THE TASK:
Duplicate the following rows verbatim, every line unchanged.

DATASET ROWS:

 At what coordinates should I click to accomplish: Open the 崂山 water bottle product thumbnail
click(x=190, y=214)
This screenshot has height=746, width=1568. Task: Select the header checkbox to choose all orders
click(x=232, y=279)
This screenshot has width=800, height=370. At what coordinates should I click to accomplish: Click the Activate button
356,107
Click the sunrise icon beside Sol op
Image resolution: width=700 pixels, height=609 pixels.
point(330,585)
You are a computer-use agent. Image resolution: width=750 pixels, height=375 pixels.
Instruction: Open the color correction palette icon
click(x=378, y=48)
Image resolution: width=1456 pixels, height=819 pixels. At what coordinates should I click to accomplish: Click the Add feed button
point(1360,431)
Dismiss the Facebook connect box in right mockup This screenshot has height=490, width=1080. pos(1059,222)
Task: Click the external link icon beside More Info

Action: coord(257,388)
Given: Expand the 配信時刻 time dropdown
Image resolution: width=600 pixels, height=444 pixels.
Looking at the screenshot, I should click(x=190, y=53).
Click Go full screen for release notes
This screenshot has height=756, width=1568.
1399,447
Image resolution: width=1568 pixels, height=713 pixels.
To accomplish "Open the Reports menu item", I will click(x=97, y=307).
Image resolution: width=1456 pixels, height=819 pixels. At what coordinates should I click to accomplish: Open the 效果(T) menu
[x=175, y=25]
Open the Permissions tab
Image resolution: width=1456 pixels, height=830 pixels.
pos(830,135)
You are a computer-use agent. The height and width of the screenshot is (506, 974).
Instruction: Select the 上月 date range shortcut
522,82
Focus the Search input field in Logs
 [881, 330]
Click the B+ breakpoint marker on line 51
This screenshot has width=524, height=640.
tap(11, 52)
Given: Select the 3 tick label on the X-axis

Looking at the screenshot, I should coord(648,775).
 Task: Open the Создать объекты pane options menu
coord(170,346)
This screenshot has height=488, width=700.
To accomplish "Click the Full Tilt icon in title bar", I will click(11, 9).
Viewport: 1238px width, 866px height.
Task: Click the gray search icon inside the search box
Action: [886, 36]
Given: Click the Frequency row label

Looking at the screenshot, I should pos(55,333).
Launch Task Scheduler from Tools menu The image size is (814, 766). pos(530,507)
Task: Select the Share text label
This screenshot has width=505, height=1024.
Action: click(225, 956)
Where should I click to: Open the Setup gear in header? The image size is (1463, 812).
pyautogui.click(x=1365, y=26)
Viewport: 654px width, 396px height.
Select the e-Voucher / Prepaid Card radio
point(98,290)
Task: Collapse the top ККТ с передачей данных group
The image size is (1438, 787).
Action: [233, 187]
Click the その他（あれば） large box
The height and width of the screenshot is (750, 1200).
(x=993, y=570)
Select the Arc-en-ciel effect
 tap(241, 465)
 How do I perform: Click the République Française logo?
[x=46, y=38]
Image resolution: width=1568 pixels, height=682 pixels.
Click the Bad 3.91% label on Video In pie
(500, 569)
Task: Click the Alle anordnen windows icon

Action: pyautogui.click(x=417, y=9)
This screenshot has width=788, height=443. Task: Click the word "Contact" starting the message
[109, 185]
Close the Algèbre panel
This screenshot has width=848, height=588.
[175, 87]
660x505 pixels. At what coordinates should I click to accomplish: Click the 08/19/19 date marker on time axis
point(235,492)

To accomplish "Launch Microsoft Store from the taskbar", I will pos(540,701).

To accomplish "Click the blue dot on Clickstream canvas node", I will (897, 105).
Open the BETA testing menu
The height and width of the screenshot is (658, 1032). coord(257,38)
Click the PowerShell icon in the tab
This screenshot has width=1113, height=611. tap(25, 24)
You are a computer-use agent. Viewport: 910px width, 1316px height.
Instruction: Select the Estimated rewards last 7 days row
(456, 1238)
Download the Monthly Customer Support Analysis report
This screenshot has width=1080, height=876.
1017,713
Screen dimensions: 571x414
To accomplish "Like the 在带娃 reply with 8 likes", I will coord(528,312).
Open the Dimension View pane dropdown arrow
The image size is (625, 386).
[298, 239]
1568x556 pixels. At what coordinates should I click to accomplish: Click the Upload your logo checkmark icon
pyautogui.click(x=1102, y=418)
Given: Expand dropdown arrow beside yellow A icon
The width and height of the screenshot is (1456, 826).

TASK OUTPUT:
 At what coordinates should I click to accomplish: Open the 崂山 water bottle product thumbnail
click(x=190, y=214)
This screenshot has height=746, width=1568. Task: Select the header checkbox to choose all orders
click(x=232, y=279)
This screenshot has width=800, height=370. At what coordinates should I click to accomplish: Click the Activate button
356,107
Click the sunrise icon beside Sol op
Image resolution: width=700 pixels, height=609 pixels.
point(330,585)
You are a computer-use agent. Image resolution: width=750 pixels, height=375 pixels.
Instruction: Open the color correction palette icon
click(x=378, y=48)
Image resolution: width=1456 pixels, height=819 pixels. At what coordinates should I click to accomplish: Click the Add feed button
point(1360,431)
Dismiss the Facebook connect box in right mockup This screenshot has height=490, width=1080. pos(1059,222)
Task: Click the external link icon beside More Info

Action: coord(257,388)
Given: Expand the 配信時刻 time dropdown
Image resolution: width=600 pixels, height=444 pixels.
Looking at the screenshot, I should click(x=190, y=53).
Click Go full screen for release notes
This screenshot has height=756, width=1568.
1399,447
Image resolution: width=1568 pixels, height=713 pixels.
To accomplish "Open the Reports menu item", I will click(x=97, y=307).
Image resolution: width=1456 pixels, height=819 pixels. At what coordinates should I click to accomplish: Open the 效果(T) menu
[x=175, y=25]
Open the Permissions tab
Image resolution: width=1456 pixels, height=830 pixels.
pos(830,135)
You are a computer-use agent. The height and width of the screenshot is (506, 974).
Instruction: Select the 上月 date range shortcut
522,82
Focus the Search input field in Logs
 [881, 330]
Click the B+ breakpoint marker on line 51
This screenshot has width=524, height=640.
tap(11, 52)
Given: Select the 3 tick label on the X-axis

Looking at the screenshot, I should coord(648,775).
 Task: Open the Создать объекты pane options menu
coord(170,346)
This screenshot has height=488, width=700.
To accomplish "Click the Full Tilt icon in title bar", I will click(11, 9).
Viewport: 1238px width, 866px height.
Task: Click the gray search icon inside the search box
Action: [886, 36]
Given: Click the Frequency row label

Looking at the screenshot, I should pos(55,333).
Launch Task Scheduler from Tools menu The image size is (814, 766). pos(530,507)
Task: Select the Share text label
This screenshot has width=505, height=1024.
Action: click(225, 956)
Where should I click to: Open the Setup gear in header? The image size is (1463, 812).
pyautogui.click(x=1365, y=26)
Viewport: 654px width, 396px height.
Select the e-Voucher / Prepaid Card radio
point(98,290)
Task: Collapse the top ККТ с передачей данных group
The image size is (1438, 787).
Action: [233, 187]
Click the その他（あれば） large box
The height and width of the screenshot is (750, 1200).
(x=993, y=570)
Select the Arc-en-ciel effect
 tap(241, 465)
 How do I perform: Click the République Française logo?
[x=46, y=38]
Image resolution: width=1568 pixels, height=682 pixels.
Click the Bad 3.91% label on Video In pie
(500, 569)
Task: Click the Alle anordnen windows icon

Action: pyautogui.click(x=417, y=9)
This screenshot has width=788, height=443. Task: Click the word "Contact" starting the message
[109, 185]
Close the Algèbre panel
This screenshot has width=848, height=588.
[175, 87]
660x505 pixels. At what coordinates should I click to accomplish: Click the 08/19/19 date marker on time axis
point(235,492)

To accomplish "Launch Microsoft Store from the taskbar", I will pos(540,701).

To accomplish "Click the blue dot on Clickstream canvas node", I will (897, 105).
Open the BETA testing menu
The height and width of the screenshot is (658, 1032). coord(257,38)
Click the PowerShell icon in the tab
This screenshot has width=1113, height=611. tap(25, 24)
You are a computer-use agent. Viewport: 910px width, 1316px height.
Instruction: Select the Estimated rewards last 7 days row
(456, 1238)
Download the Monthly Customer Support Analysis report
This screenshot has width=1080, height=876.
1017,713
Screen dimensions: 571x414
To accomplish "Like the 在带娃 reply with 8 likes", I will coord(528,312).
Open the Dimension View pane dropdown arrow
The image size is (625, 386).
[298, 239]
1568x556 pixels. At what coordinates should I click to accomplish: Click the Upload your logo checkmark icon
pyautogui.click(x=1102, y=418)
Given: Expand dropdown arrow beside yellow A icon
The width and height of the screenshot is (1456, 826).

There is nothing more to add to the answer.